I didn't know word count _was _a problem until a throwaway comment by Sam a day or two ago. His words inspired this thread. - As regards novel length, I've no idea how long it will be until I write the final words.

I agree their rules, not mine. 

Oh and thanks for the awesome plot idea... I hope you don't mind me stealing it!


----------



## Justin Rocket (Feb 18, 2014)

Gavrushka said:


> As regards novel length, I've no idea how long it will be until I write the final words.




A heuristic used in systems architecture is that slippage to the right of a schedule  (i.e. how much additional time then projected it took to get to a milestone) is a constant.

You may find that if you predict how many words it takes you to get to some milestone (y = predicted word count) in your outline, then the percentage of words it actually took you to get there (x = actual word count) can be used to  detect if you're going to be over your word count target (x/y).


----------



## Gamer_2k4 (Feb 18, 2014)

I feel your pain.  My first draft was 195K words, and it's grueling trying to get it down to 130K.



Justin Rocket said:


> Why weren't you aware of your word count problems earlier (like, by the time the first 10% of the story was on paper)?



What if he didn't know he was 10% of the way through? At that point in my story, I had predicted it would go to 400K.  (Thankfully, I was wrong.)


----------



## Bishop (Feb 18, 2014)

Justin Rocket said:


> A heuristic used in systems architecture is that slippage to the right of a schedule  (i.e. how much additional time then projected it took to get to a milestone) is a constant.
> 
> You may find that if you predict how many words it takes you to get to some milestone (y = predicted word count) in your outline, then the percentage of words it actually took you to get there (x = actual word count) can be used to  detect if you're going to be over your word count target (x/y).

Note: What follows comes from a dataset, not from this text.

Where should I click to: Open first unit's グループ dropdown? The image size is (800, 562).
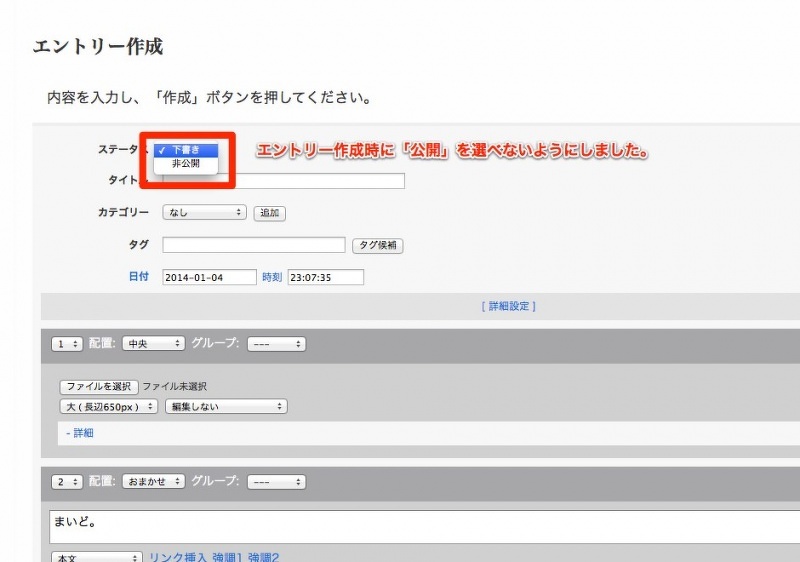(x=276, y=344)
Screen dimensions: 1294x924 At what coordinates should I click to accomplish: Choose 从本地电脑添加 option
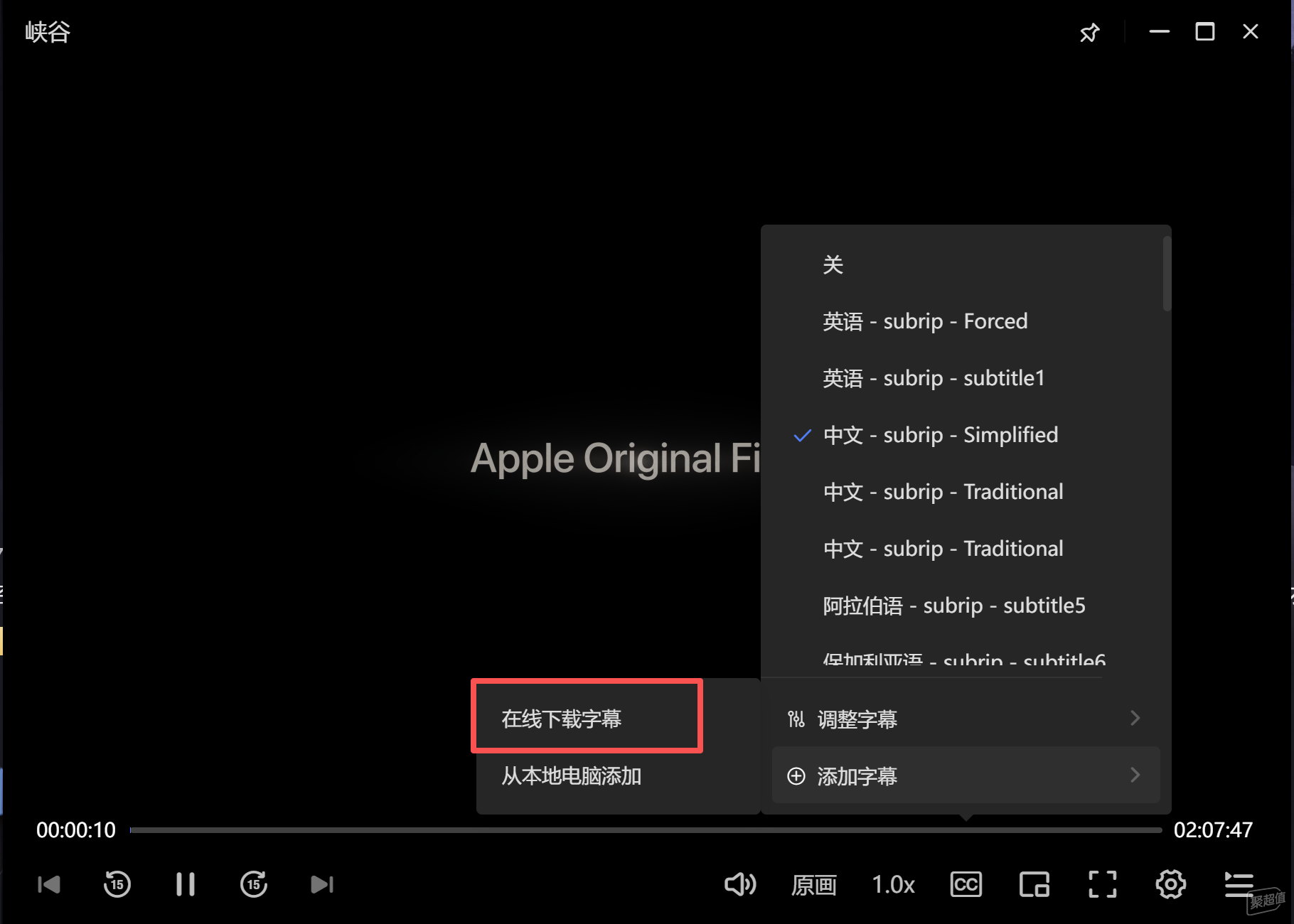pyautogui.click(x=572, y=775)
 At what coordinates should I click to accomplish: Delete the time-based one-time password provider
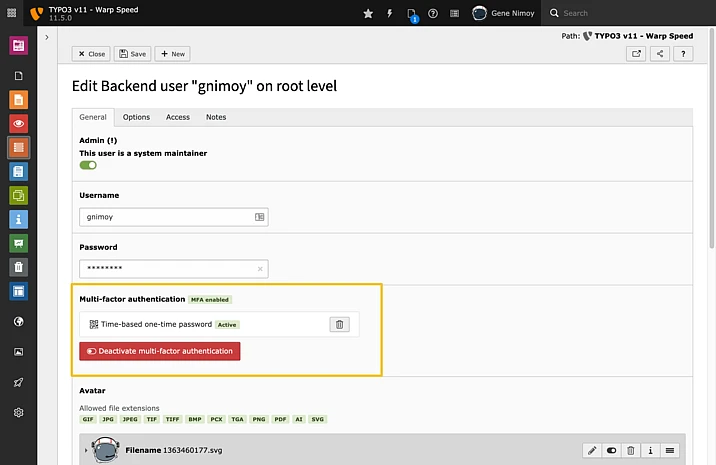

This is math. I do not math.

Maybe it's just me, but I set a word goal for daily words written and nothing else. 2K words a day, without fail. I have an idea of around where I want the book to end up, but I never worry about it. All I do is write those 2K a day, and go until I finish writing the book.

Bishop


----------



## bookmasta (Feb 18, 2014)

Bishop said:


> This is math. I do not math.
> 
> Maybe it's just me, but I set a word goal for daily words written and nothing else. 2K words a day, without fail. I have an idea of around where I want the book to end up, but I never worry about it. All I do is write those 2K a day, and go until I finish writing the book.
> 
> Bishop



This. Though I was doing 3k a day more recently with the last book I finished. By the outline, I thought it would be somewhere in the range of 160k+ or more. Thankfully, it didn't turn out that way. Now if only the same could be said for the work I'm currently writing...


----------



## InkwellMachine (Feb 18, 2014)

Have you considered splitting the book into a duology? Two fifty-thousand-word pieces, each of which could stand about 30,000 words of expansion?

I mean, since word-count doesn't seem to be an issue for you.


----------



## TWErvin2 (Feb 18, 2014)

It depends on the genre as well as the publisher.

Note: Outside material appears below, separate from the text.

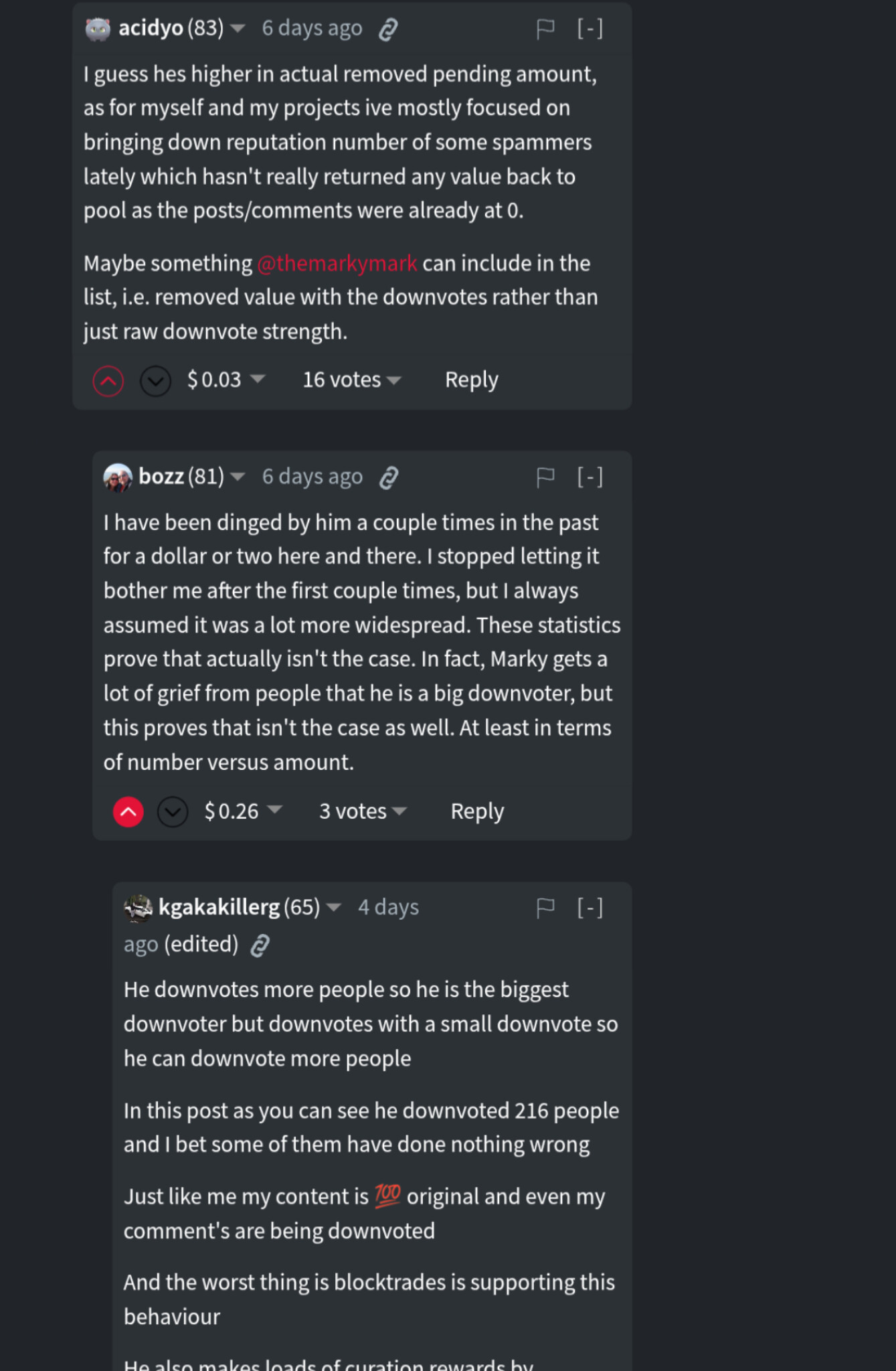
Task: Open acidyo's user dropdown menu
Action: click(238, 28)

My fantasy novels were published:
1st novel = 128,000 words
2nd novel = 129,000 words

My SF novel:
3rd novel = 180,000 words

I think you're right in making it the best novel you can and then send it out there to try and find a publisher. While you're doing that, start a new novel and learn from the earlier works, and plan it such that it will come out a little shorter.


----------



## Gavrushka (Feb 19, 2014)

Gamer_2k4 said:


> I feel your pain.  My first draft was 195K words, and it's grueling trying to get it down to 130K.



I've moved through second and third draft to drop it where it now stands. 

There's a chapter, one from the end, that is 2,300 words and I feel I can half that now. - It is too slow paced for any part of the book, let alone one so close to the conclusion.



			
				TWErvin2 said:
			
		

> It depends on the genre as well as the publisher.
> 
> My fantasy novels were published:
> 1st novel = 128,000 words
> ...



It would be a huge boost for both me, and others I am sure, if you pointed a finger towards agents you know accept longer prose. (Better still if you identified the one that said yes, but I'm not sure if there is an etiquette that precludes agent naming!)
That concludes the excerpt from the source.